クリエイティブワークフローを自動化で軽くする
No.105
公開 2026.05.08
更新 2026.05.08
2 分で読める

制作現場の実務経験にもとづく記事です。最終確認: 2026年5月8日
クリエイティブの仕事には、創造とは呼べない反復作業がびっしり混ざっています。書き出し、リサイズ、命名、共有、進行の更新——ここを自動化で削れば、人は考える仕事に集中できます。ただし、自動化は「全部を機械に任せる」ことではありません。
まず、退屈で数の多いところから
自動化が最も効くのは、頻度が高く、変化が少なく、判断がほとんど要らない作業です。
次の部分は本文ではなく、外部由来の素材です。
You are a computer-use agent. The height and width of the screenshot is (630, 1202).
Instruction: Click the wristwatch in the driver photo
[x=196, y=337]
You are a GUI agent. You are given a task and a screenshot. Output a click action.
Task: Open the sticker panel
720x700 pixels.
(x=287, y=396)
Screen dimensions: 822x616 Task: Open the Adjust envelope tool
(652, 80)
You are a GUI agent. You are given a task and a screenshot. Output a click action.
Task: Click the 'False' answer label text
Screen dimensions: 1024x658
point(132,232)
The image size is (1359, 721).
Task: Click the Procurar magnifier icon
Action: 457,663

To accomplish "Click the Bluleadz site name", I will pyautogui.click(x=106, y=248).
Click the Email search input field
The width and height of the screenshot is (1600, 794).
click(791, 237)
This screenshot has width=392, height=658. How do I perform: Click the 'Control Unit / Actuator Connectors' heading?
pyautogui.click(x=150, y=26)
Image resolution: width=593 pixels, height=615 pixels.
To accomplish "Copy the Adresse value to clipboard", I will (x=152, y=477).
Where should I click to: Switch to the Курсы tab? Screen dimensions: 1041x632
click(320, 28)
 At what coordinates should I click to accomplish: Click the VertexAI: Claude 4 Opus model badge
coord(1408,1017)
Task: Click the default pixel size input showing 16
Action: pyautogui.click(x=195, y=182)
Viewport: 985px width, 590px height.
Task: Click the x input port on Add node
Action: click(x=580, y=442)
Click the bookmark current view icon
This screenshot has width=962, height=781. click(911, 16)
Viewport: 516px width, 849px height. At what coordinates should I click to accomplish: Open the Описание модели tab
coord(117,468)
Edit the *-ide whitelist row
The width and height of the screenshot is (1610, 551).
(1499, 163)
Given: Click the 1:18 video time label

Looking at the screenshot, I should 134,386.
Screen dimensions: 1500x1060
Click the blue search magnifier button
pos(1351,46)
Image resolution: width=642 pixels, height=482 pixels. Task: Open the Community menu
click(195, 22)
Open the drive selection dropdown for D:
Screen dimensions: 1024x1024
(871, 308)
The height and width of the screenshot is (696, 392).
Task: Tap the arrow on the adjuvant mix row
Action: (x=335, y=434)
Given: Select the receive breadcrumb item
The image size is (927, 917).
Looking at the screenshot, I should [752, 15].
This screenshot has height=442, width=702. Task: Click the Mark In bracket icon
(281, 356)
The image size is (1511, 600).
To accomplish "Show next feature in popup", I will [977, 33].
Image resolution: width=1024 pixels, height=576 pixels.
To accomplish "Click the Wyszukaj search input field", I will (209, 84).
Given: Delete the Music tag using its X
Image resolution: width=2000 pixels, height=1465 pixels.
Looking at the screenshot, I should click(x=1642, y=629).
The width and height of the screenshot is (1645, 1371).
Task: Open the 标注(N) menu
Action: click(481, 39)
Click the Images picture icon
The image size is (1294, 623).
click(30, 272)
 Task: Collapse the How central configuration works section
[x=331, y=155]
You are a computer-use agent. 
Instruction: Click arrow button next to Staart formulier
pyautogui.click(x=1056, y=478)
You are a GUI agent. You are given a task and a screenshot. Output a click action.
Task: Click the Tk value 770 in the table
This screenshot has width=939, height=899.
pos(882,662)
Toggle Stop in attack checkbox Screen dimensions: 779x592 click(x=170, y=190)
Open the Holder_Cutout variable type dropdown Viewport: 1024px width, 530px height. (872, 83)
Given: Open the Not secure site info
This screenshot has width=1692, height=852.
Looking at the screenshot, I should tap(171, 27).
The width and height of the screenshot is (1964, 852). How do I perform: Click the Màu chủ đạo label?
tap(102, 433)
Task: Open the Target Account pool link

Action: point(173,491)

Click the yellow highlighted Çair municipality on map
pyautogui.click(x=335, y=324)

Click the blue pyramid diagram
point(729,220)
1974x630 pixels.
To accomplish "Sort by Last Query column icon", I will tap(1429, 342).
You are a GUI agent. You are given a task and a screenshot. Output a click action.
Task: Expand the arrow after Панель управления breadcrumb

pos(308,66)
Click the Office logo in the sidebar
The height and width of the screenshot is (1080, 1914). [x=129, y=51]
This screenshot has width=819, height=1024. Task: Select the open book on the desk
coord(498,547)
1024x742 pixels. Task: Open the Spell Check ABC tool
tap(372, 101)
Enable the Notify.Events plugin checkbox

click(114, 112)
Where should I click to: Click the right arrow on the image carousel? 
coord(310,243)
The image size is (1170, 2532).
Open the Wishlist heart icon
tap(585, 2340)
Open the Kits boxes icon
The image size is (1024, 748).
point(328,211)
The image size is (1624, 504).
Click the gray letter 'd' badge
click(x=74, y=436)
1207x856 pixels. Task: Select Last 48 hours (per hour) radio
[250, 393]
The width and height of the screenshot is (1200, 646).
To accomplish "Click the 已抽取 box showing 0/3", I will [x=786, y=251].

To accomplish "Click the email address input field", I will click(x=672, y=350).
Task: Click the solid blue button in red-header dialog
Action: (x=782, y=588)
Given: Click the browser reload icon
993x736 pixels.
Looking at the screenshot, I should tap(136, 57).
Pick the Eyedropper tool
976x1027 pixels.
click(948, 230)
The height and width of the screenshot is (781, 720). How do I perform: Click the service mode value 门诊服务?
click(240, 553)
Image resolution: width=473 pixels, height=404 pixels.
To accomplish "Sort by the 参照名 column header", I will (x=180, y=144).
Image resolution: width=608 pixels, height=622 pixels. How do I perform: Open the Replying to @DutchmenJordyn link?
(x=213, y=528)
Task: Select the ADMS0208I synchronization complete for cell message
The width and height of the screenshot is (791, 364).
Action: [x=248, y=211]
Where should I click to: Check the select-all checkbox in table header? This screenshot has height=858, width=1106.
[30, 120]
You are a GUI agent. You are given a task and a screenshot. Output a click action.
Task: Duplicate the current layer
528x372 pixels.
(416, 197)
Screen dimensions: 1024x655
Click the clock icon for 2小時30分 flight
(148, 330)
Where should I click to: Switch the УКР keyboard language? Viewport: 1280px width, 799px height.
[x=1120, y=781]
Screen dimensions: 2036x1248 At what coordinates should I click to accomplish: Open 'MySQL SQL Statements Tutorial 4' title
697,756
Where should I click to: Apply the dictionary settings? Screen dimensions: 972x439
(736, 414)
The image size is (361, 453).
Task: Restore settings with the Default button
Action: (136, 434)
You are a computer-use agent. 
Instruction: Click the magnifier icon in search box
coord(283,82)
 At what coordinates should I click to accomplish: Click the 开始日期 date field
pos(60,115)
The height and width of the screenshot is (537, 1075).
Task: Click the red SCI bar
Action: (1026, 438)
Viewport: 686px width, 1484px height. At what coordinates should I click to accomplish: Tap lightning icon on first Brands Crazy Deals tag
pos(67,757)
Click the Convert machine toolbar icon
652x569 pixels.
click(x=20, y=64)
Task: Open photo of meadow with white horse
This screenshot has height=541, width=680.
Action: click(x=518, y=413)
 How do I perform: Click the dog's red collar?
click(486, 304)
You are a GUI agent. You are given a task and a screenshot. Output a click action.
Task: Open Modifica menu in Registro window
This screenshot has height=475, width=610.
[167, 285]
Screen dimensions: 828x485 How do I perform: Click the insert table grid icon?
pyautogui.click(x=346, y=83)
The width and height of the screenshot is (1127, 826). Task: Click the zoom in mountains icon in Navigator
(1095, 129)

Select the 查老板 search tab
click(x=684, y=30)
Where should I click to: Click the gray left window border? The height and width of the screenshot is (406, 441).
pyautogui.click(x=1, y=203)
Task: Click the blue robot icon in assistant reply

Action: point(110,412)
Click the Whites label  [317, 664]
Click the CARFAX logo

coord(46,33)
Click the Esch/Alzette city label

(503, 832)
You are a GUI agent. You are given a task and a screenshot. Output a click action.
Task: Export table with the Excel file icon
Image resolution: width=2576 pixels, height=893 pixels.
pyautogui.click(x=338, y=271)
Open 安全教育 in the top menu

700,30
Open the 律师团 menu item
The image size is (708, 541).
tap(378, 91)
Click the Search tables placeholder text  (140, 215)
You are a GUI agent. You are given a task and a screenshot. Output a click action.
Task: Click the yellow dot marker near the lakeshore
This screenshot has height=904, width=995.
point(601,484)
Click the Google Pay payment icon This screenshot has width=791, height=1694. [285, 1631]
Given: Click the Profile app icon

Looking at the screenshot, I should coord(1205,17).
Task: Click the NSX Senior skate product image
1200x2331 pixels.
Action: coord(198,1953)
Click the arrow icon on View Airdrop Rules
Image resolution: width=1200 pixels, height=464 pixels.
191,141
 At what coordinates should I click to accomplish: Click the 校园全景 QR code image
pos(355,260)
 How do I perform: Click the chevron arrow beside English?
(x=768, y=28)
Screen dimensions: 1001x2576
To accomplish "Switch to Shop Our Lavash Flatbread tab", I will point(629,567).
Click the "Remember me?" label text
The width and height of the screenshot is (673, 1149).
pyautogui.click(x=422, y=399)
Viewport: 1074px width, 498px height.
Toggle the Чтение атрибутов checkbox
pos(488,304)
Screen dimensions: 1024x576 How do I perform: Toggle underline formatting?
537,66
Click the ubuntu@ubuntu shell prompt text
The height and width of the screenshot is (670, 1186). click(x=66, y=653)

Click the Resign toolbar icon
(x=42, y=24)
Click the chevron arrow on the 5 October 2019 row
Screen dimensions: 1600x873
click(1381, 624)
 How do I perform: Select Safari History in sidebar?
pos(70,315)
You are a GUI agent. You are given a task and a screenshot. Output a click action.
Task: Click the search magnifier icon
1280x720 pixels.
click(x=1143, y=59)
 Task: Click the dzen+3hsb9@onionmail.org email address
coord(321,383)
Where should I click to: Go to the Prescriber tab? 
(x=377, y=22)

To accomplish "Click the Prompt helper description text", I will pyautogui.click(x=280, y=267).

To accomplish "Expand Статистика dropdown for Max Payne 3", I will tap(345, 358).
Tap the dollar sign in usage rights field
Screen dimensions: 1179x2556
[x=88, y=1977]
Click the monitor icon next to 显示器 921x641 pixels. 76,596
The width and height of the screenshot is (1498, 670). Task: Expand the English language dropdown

毎回同じ手順で書き出す、決まった形式にリネームする、といった仕事は、一度組めば毎日効きます。
失敗する前提で設計する
自動化はときに、確信を持って間違えます。だからブレーキを先に組み込みます。
- 処理の件数や範囲に上限を設ける。
- 取り返しのつかない操作の前に、人の承認を挟む。
- 何をどう処理したかのログを残し、あとから再現できるようにする。
人を「大事なところ」に残す
完全自動が目的ではありません。多くの現場は、判断が要る案件を人に回し、機械には定型の8割を片づけさせています。この線引きこそが設計スキルです。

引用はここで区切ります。